とても幸福なこと
「よう、お疲れさん。牛乳、冷えてるよ」
手ごろな石垣に腰かけ、子犬を抱いたメルルが紙パックの牛乳を差し出してきた。
あたしは肩で息をしながらそれを受け取ると、ストローを突き刺し一気に飲み干してやった。汗を掻いて火照った身体に、キンキンに冷えたカルシウムをはじめとした栄養素が駆けこんでいくのが良く分かる。爽快だ。よく言う一仕事を終えた時のアルコールってやつもこれぐらいに気分が良いものなのだろうか。飲まないと誓ったつもりだけれど、あたしがもし成人したら一度くらいは試してみてもいいかもしれない。
「終わったみたいだね」
「ええ、ひとまずね」
帰り際、あたしはもう一度振り返る。その視線の先にはあたしが手ずから破壊した、一つの研究施設があった。見るも無残。瓦礫に瓦礫が重なる残骸の山だ。もうこの場所で研究を続けることは出来ないだろう。犠牲になる人が出ることは無くなったのだ。それに、後に関係者が立ち入ったとしても、この廃村は秘匿地域。ニュースなどで公に報道されることは無い。

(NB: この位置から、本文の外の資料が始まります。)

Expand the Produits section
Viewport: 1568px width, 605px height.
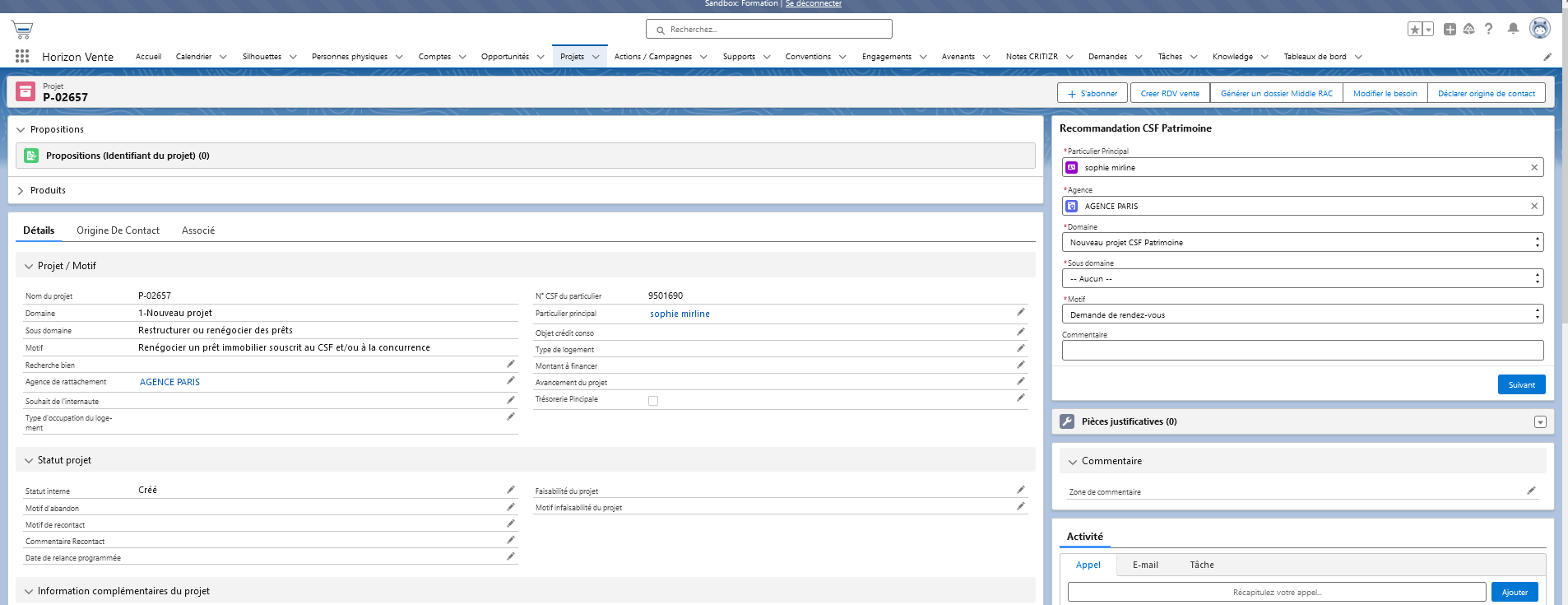(21, 190)

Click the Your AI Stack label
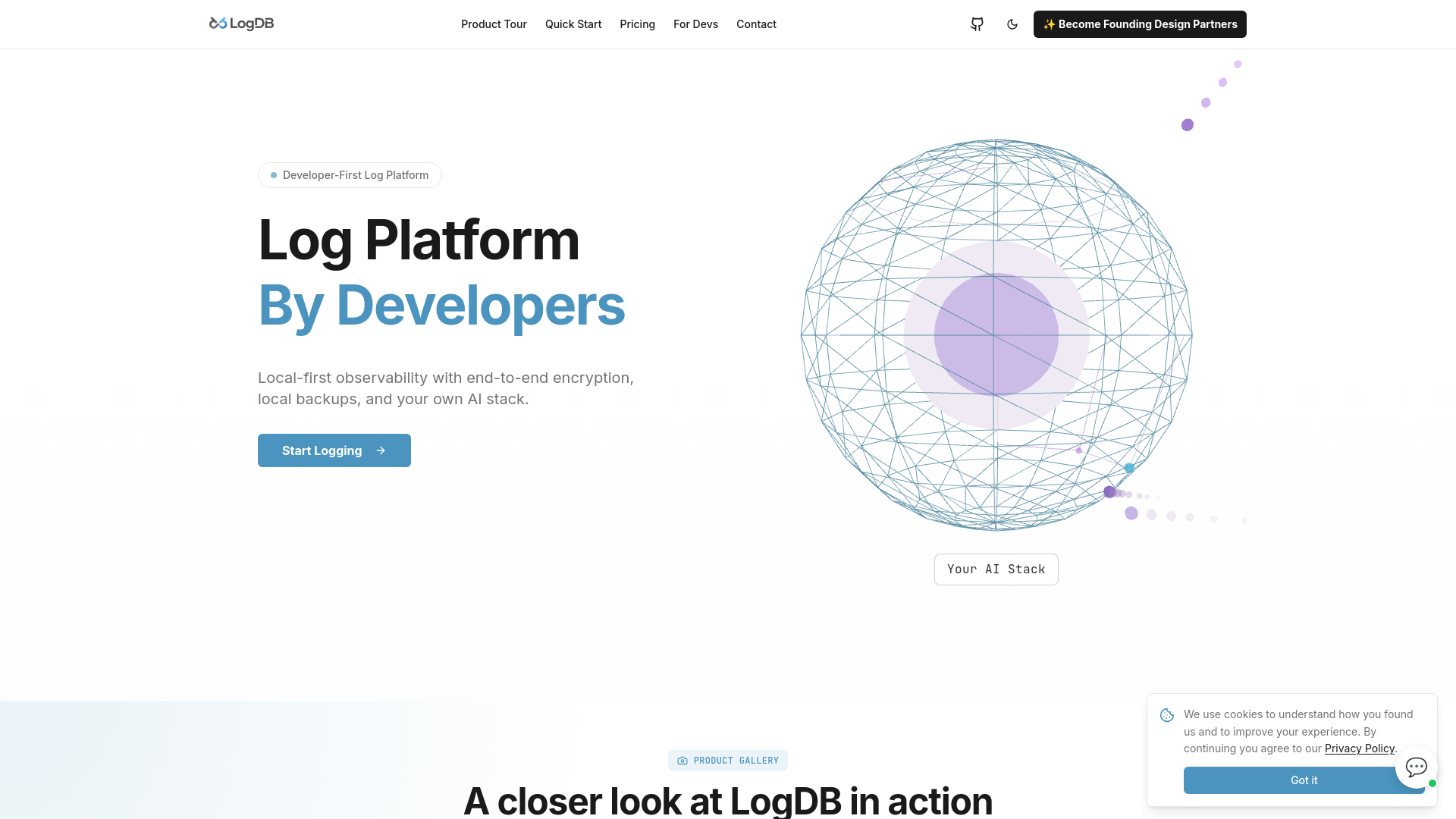click(x=996, y=570)
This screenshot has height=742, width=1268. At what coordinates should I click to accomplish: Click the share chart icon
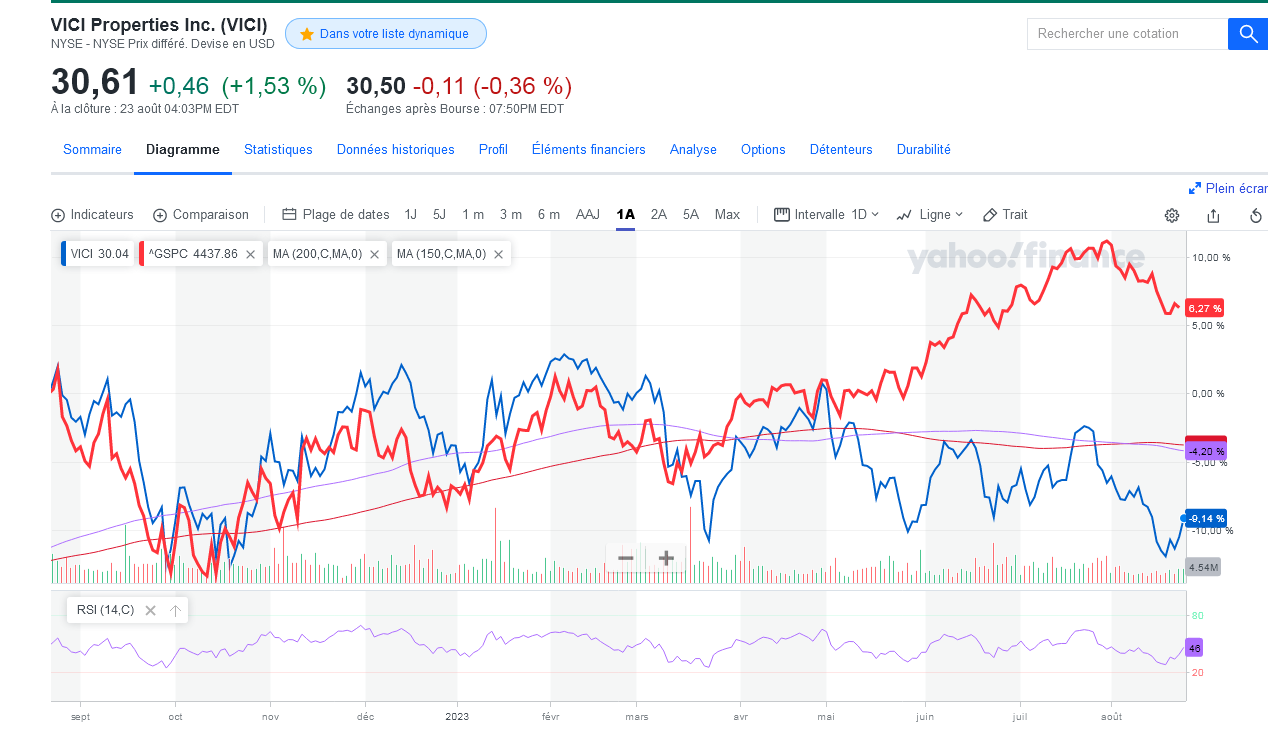(1214, 215)
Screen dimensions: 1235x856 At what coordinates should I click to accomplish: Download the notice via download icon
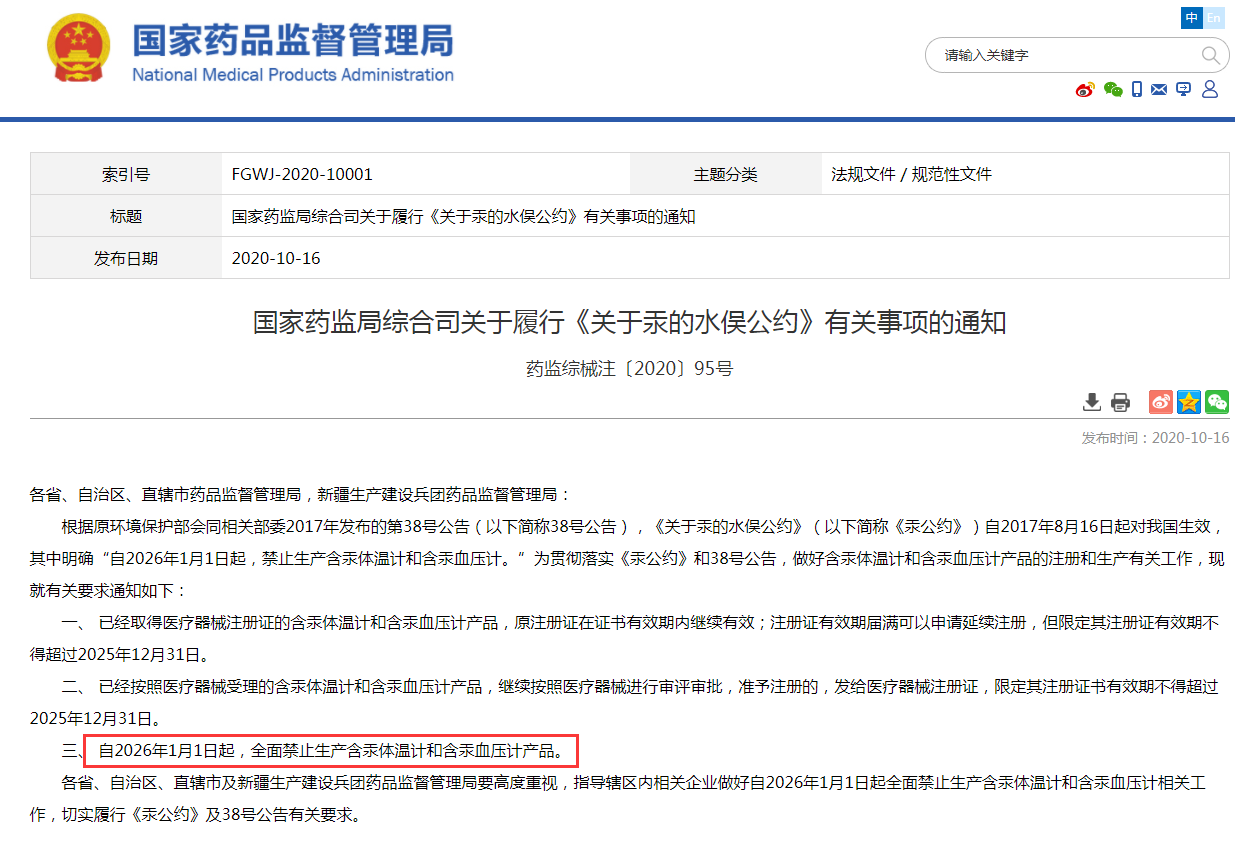(x=1092, y=402)
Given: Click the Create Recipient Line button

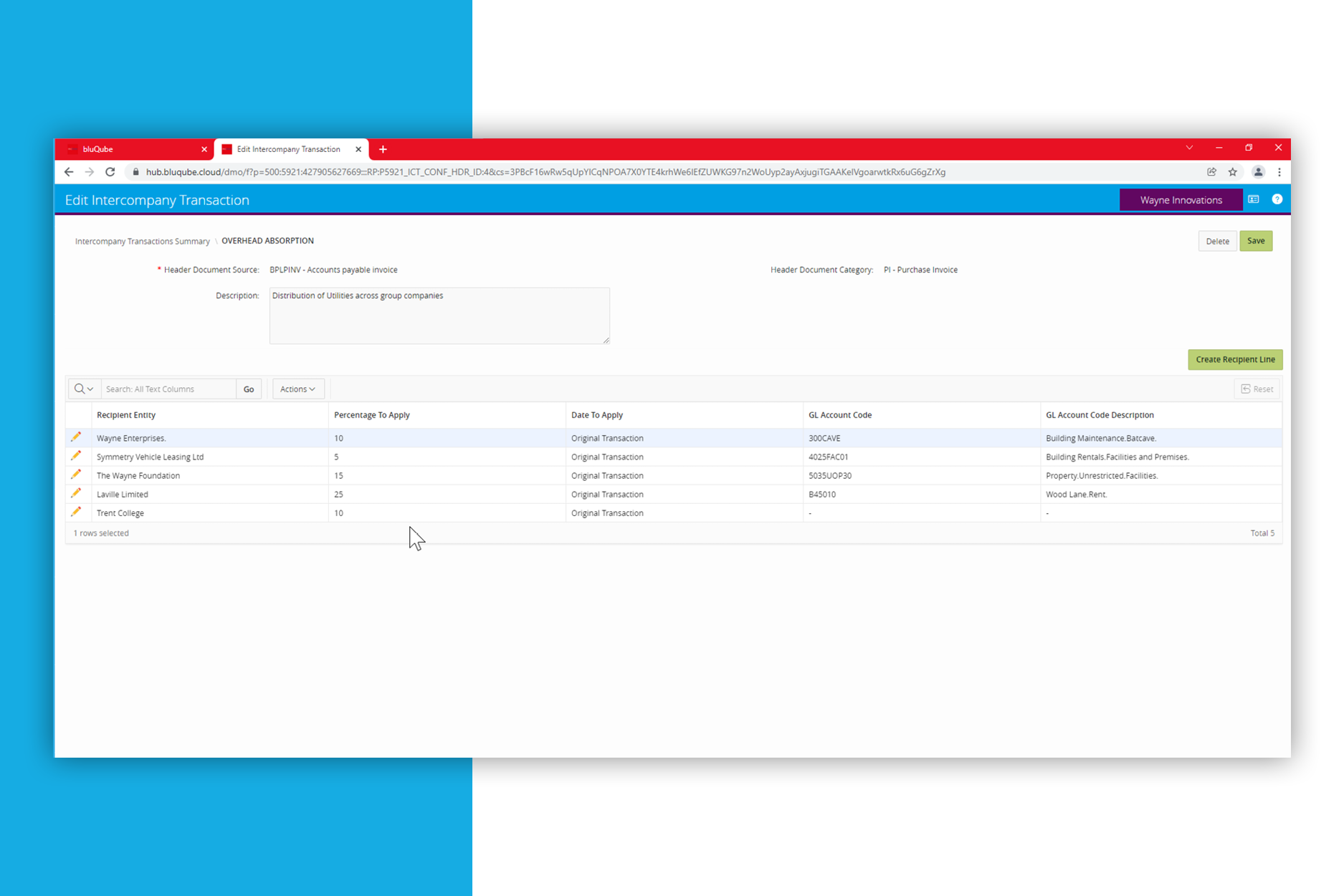Looking at the screenshot, I should pyautogui.click(x=1234, y=360).
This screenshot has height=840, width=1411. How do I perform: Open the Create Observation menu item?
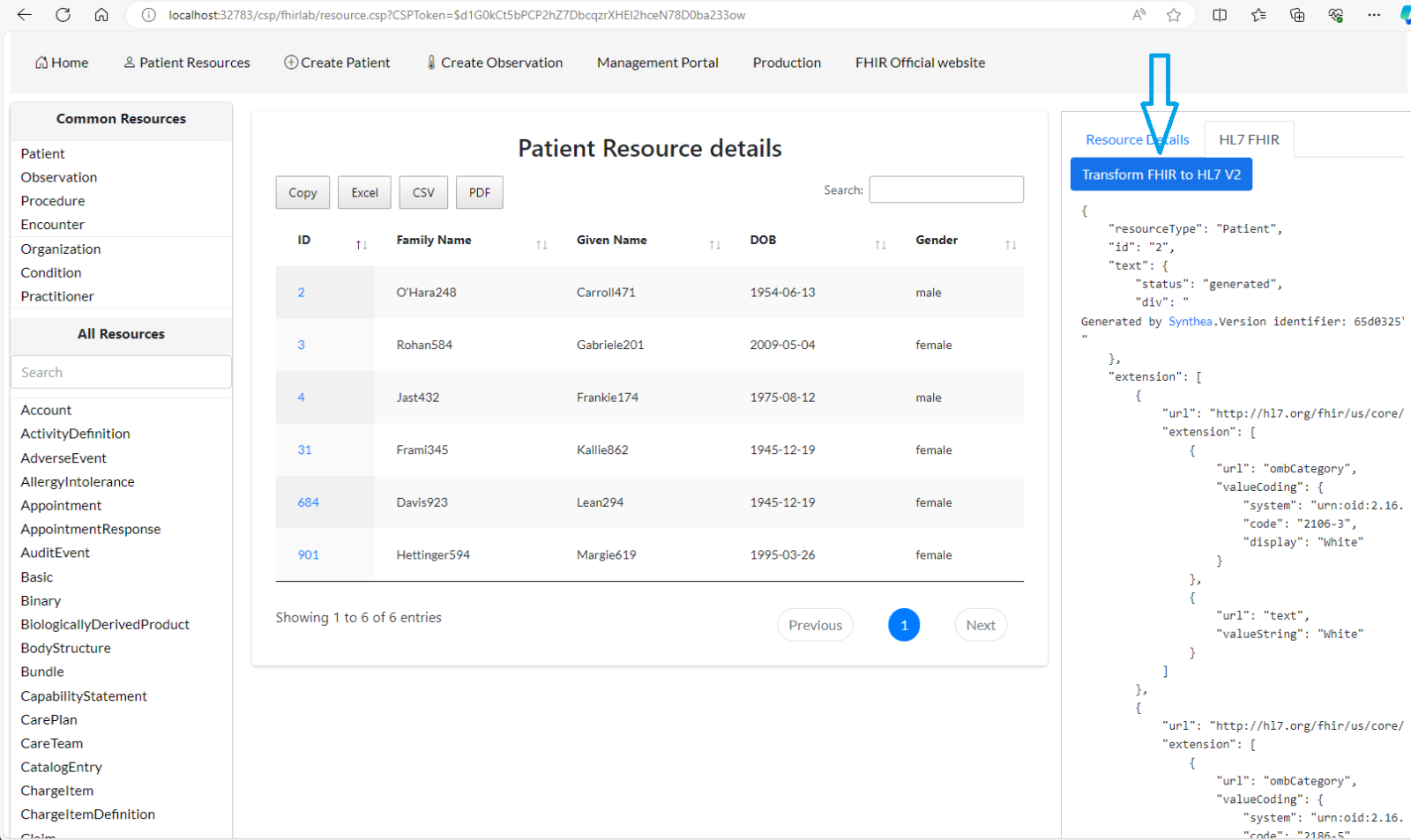pyautogui.click(x=495, y=63)
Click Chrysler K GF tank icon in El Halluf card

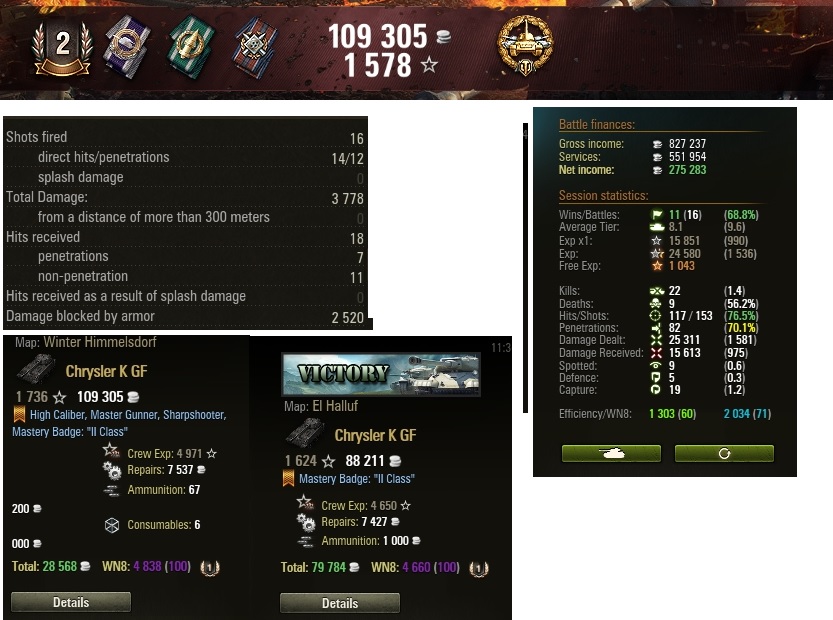[x=304, y=432]
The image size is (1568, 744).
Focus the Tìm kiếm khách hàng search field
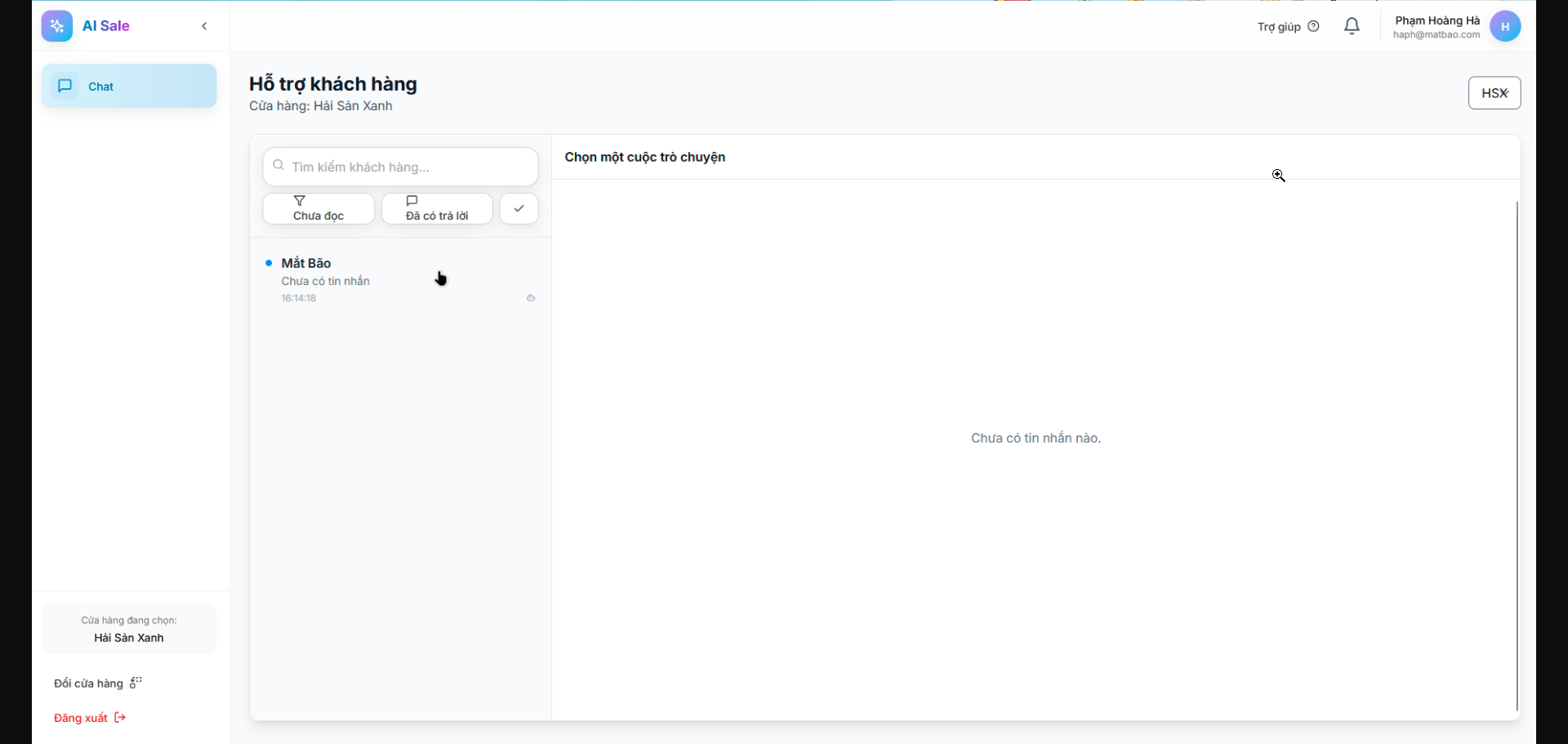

負担を担った右腕がぎりりと痛む。始まりの刃は強力故に腕にかかる負担も莫大なものだ。一発撃っただけだというのに腕がパンパンに腫れている。一日に撃てる数は今放った規模で精々2発。無理をすればもう一発放つことが出来るかもしれないが、腕が暫く使い物にならなくなるのは確実だし、精度の低い不完全な技になってしまうだろう。
ちなみに昨夜大男と戦った時の始まりの刃は、一発目はブラフ、腕を斬り飛ばした二発目は刃に纏わせただけのコンパクトなもの。それであるならば最低限のリスクで済む。というわけだ。
先ほどは“熱”のこもった一撃だったせいか、腕がいつも以上に痛む。まるで積み上げてきた研究とその成果を、無遠慮に踏み躙ったあたしを苛めるように。
ぎりりと。
強く。
痛む。
「その痛みはさ。勲章ってやつよ」
「は?」
隠し通せる。わけもなく、横目でちらりと覗きながらメルルがそう言った。
「昔、どっかの小説で読んだんだ。傷は男の勲章ってな。つまりそういうことだろ。傷を負ってまで成し遂げたことがある。痛みってのは悪い事ばかりじゃない。それってアンタがやらなきゃいけないと責任を持ってやったことなんだから、勲章の如く誇ればいいってな」
「なんかとっ散らかってるけど。言いたいことは解る。気がする」
メルルの要領を得ない物言いに頭を少し傾げたが、その表情を視て言いたかったことが何だか分かった気がした。
「ていうか、あたしは男じゃなくて女なんだけどね」
「ははっ!いいじゃん、その顔!それでこそ初って感じだ!」
“笑えないんならさ、とりあえず怒ってみろよ”
メルルと出会ったばかりの時、そう言われた。
“悲しむのは良くない。だって下向きの感情だからな。けど怒りは違う”
何に対してもやる気を見せないあたしにそう言った。
“アンタを怒らせるぐらいワケないぜ?顔に唾でもかけてやればいいんだからな”
出会ったばかりの相手に掛ける言葉だろうか?今思い返してもあり得ない。けど、メルルらしいなと笑い飛ばせるぐらいには、あたしも成長できたということだろうか。あの頃のあたしが今のあたしを見たら、どう思うんだろうか。
どうだろう、少し考えて見てみよう。と思ったけど、きっと意味の無いことなんだろう。だって分かるんだ。「もう、分からない」ってことが分かる。
今のあたしと昔のあたしは、“別の考え方を持つ別のあたし”なんだから。
分からないことが嬉しく思えるなんて、きっとそれはとても幸福なことかもしれない。
見上げた空が少し大きく見えた。